Save Fun Activities For Rainy Day

Activities Help Parents Avoid Hearing, 'I'm Bored'

POSTED: 9:18 am CDT May 29, 2007

Rainy days might be good for your lawn, but they typically lead to children whining, "I'm bored," especially if you limit your family's television, game and Internet time.

Before you throw your hands in the air and give up on your video game limits, find out about some fun activities that you can do with your children in the house. You may even stir up a bit of creativity.

Creative Kidstuff offers a great variety of rainy day activities that you can keep tucked away until you really need them. The company took the time to ask their creative employees for their suggestions for rainy day activities. Some of these fun ideas can get your kids out of your hair for an entire afternoon, and others will allow you and your kids to spend a little quality time together.

  • Round up every stuffed animal in your house for a teddy bear picnic. Lay out blankets, decorate paper plates, and cut your sandwiches into fun shapes any bear would love. Consider trying fish, honey jars, berries or flowers.
  • Write secret messages to each other using cotton swabs and lemon juice. Hold them over a warm light bulb and your secrets will be revealed.

....................

Set exercise A:
In the rainy-day article, what do you write secret messages with, besides cotton swabs?
The rainy-day article and the listing that follows it are unrelated material.

....................

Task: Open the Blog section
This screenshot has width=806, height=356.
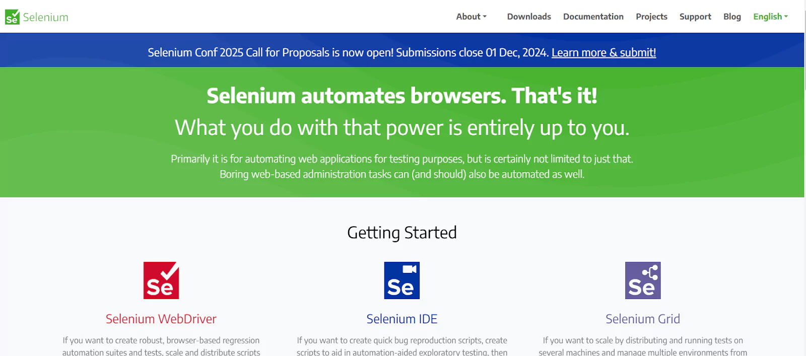Action: pyautogui.click(x=731, y=16)
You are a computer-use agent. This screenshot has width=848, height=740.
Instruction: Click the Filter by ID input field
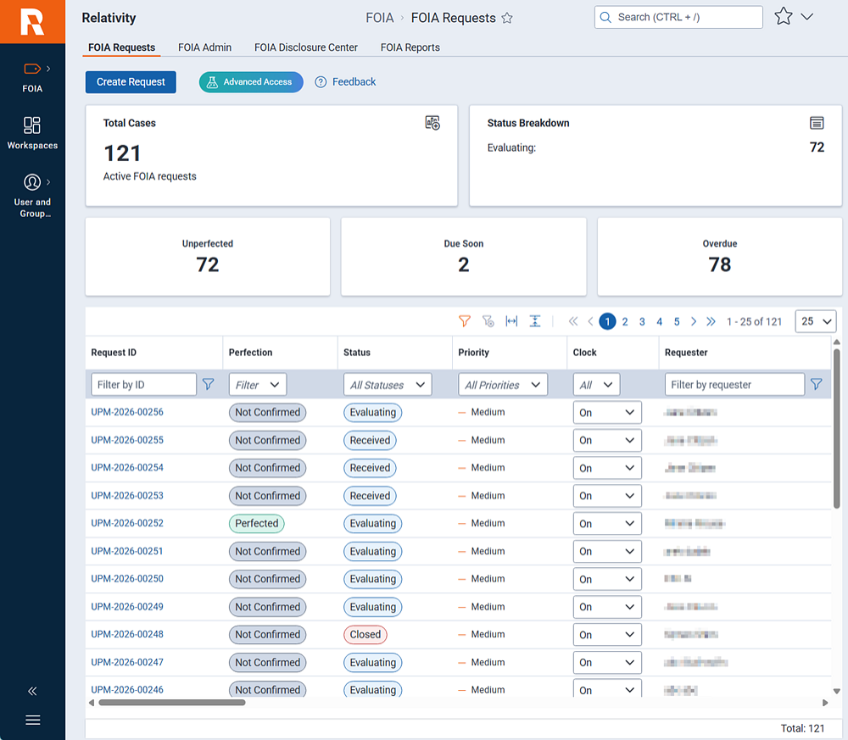(x=143, y=384)
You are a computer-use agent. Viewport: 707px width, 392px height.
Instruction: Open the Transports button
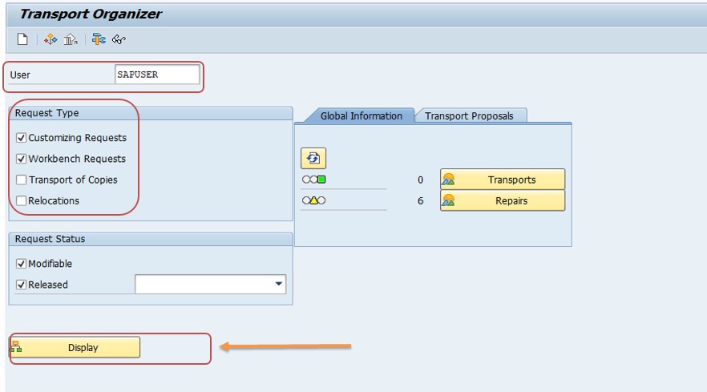pyautogui.click(x=503, y=180)
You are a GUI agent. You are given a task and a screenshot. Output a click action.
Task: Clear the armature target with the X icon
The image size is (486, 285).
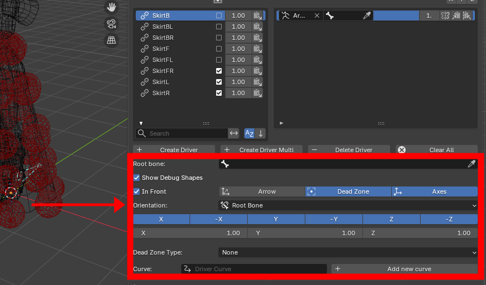click(x=317, y=15)
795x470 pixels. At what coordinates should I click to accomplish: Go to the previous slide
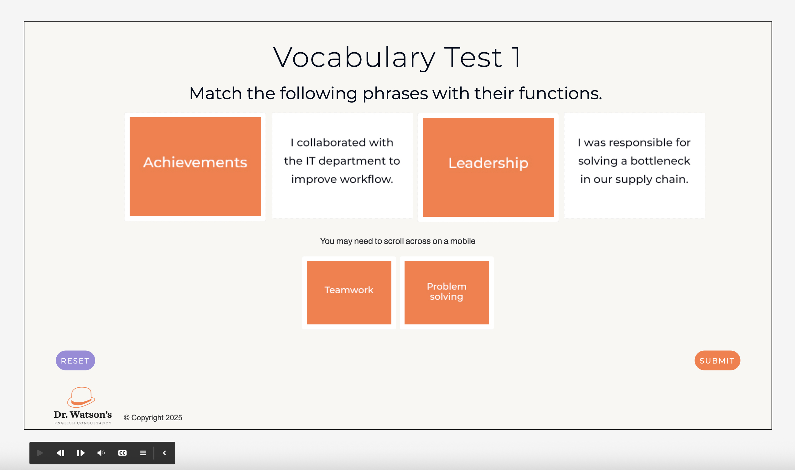60,453
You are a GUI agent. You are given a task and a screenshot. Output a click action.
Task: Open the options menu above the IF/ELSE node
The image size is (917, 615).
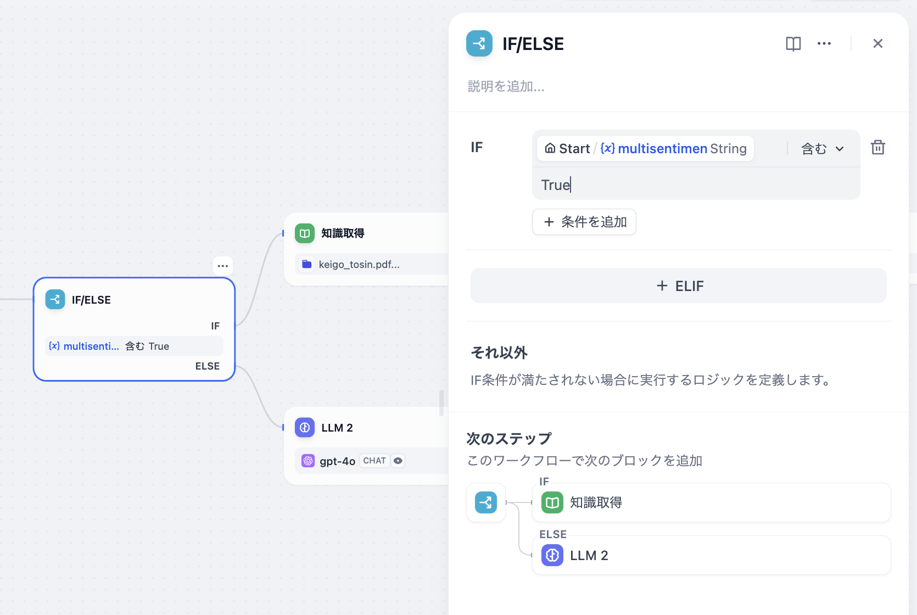click(x=223, y=266)
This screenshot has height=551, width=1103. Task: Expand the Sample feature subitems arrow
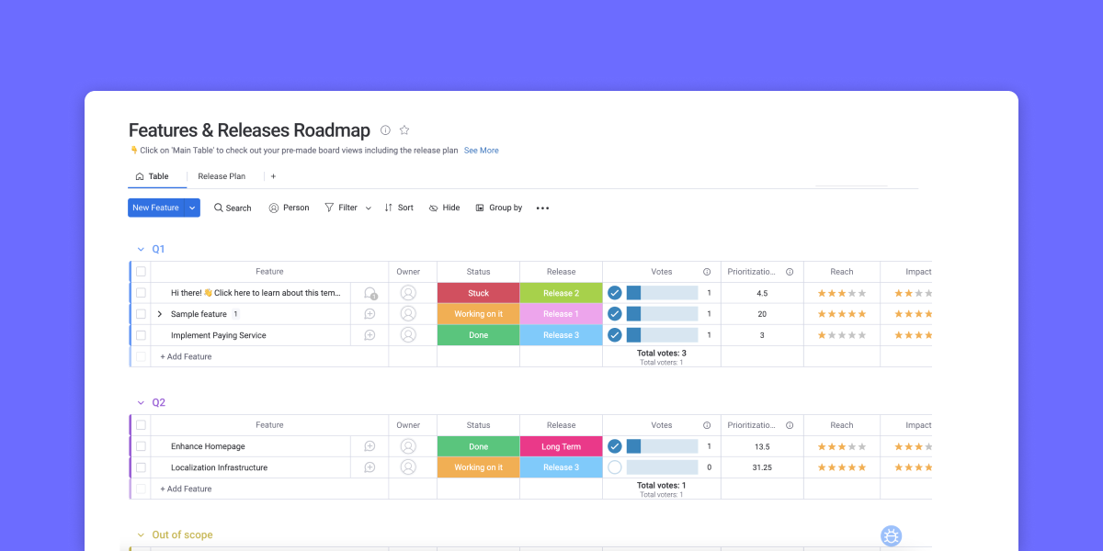point(160,314)
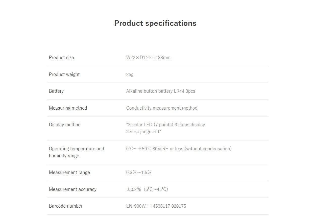Select the Measuring method label

68,108
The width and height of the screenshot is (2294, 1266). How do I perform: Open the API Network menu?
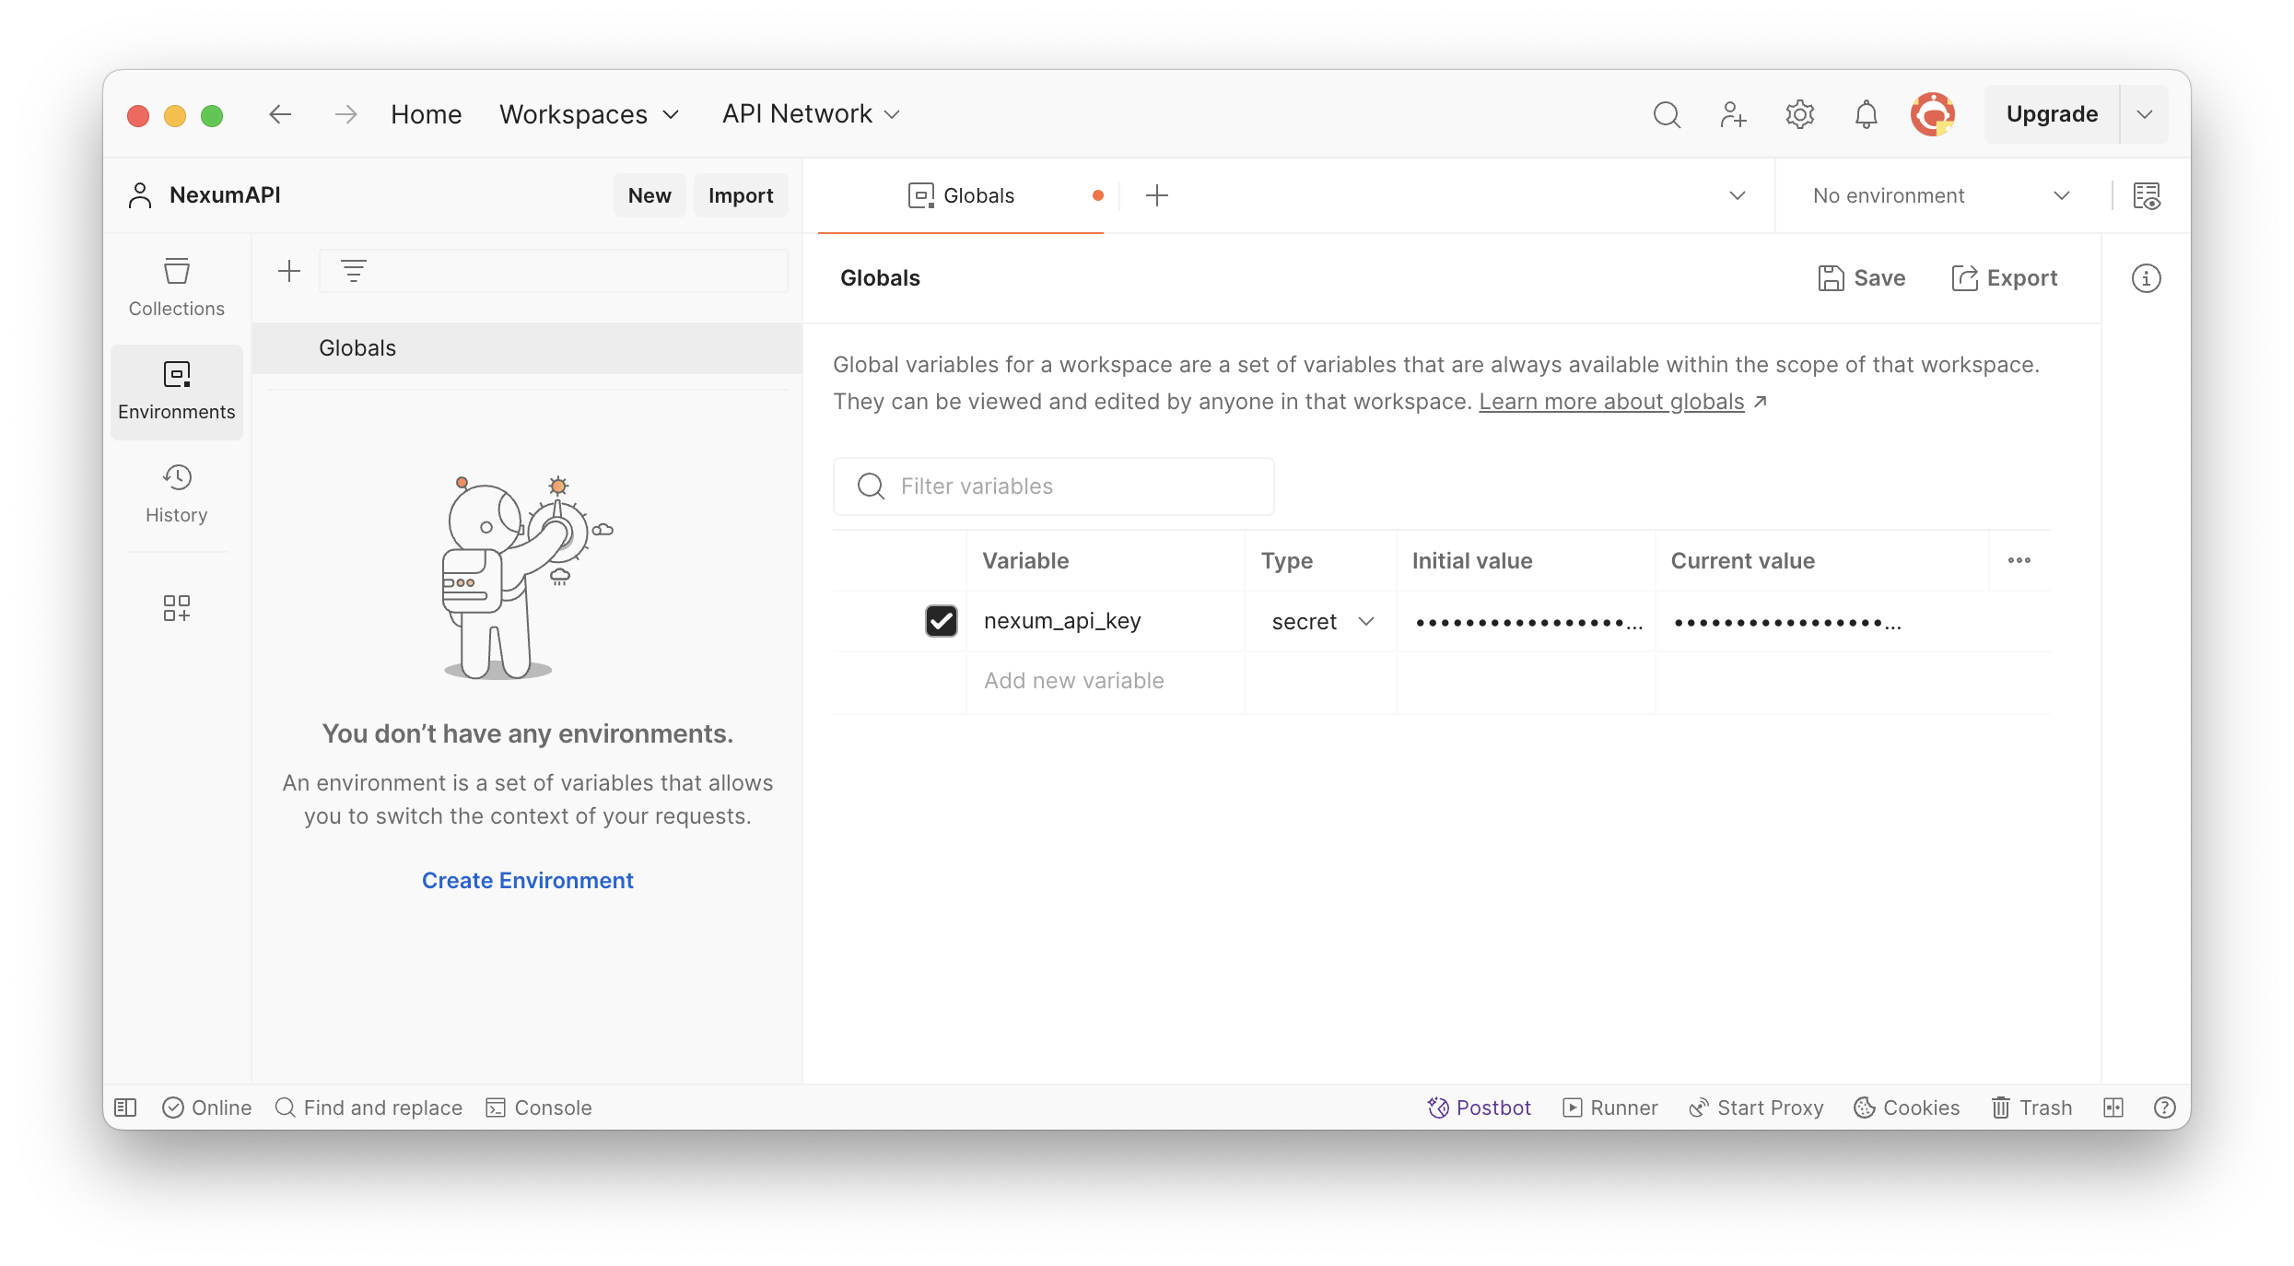811,114
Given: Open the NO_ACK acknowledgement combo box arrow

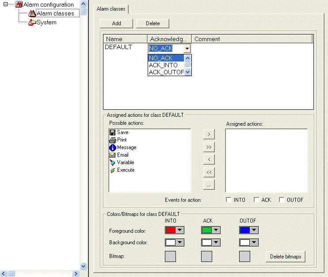Looking at the screenshot, I should click(x=187, y=49).
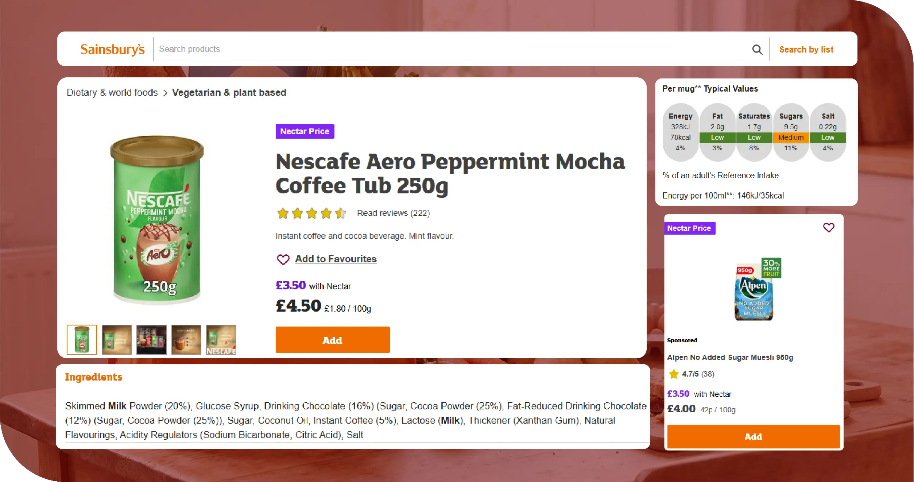Image resolution: width=914 pixels, height=482 pixels.
Task: Open the Dietary & world foods breadcrumb
Action: tap(112, 93)
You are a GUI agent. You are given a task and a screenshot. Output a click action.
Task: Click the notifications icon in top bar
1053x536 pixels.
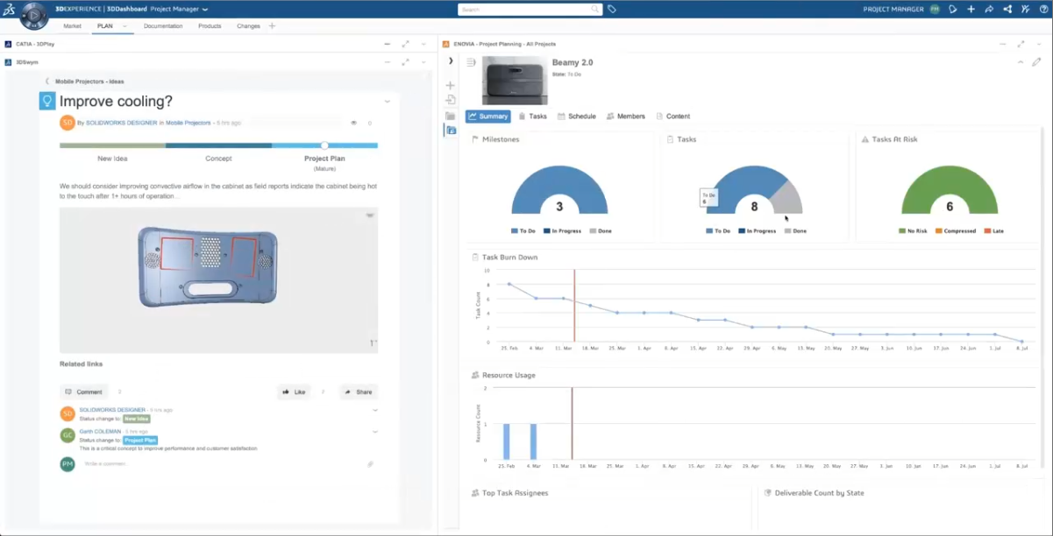(953, 9)
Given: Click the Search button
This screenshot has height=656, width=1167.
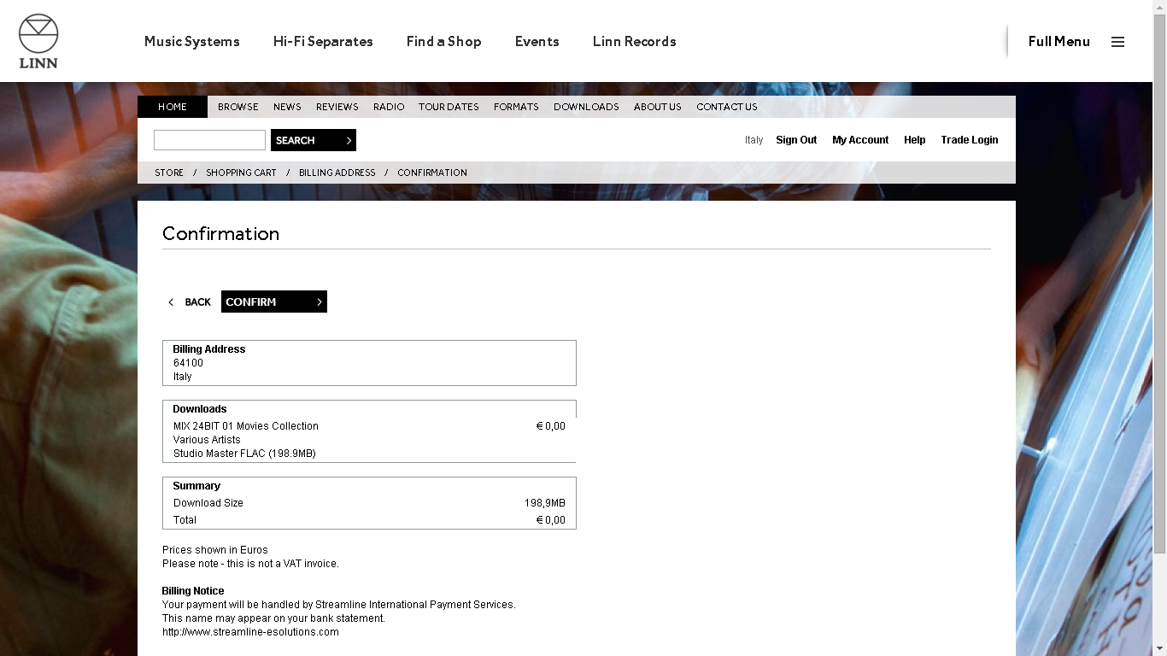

....................

Set exercise B:
In the listing, start at the line that has "795x470 pixels. At" and stop after the line that has "click(x=223, y=266)". Rewrite those lines with "previous" changed to "next", all else the same and the pictures omitted.

Written answer A:
Lemon juice.

Written answer B:
795x470 pixels. At what coordinates should I click to accomplish: Go to the next slide
60,453
You are a GUI agent. You are given a task and a screenshot. Output a click action.
Task: Open the options menu above the IF/ELSE node
The image size is (917, 615).
click(x=223, y=266)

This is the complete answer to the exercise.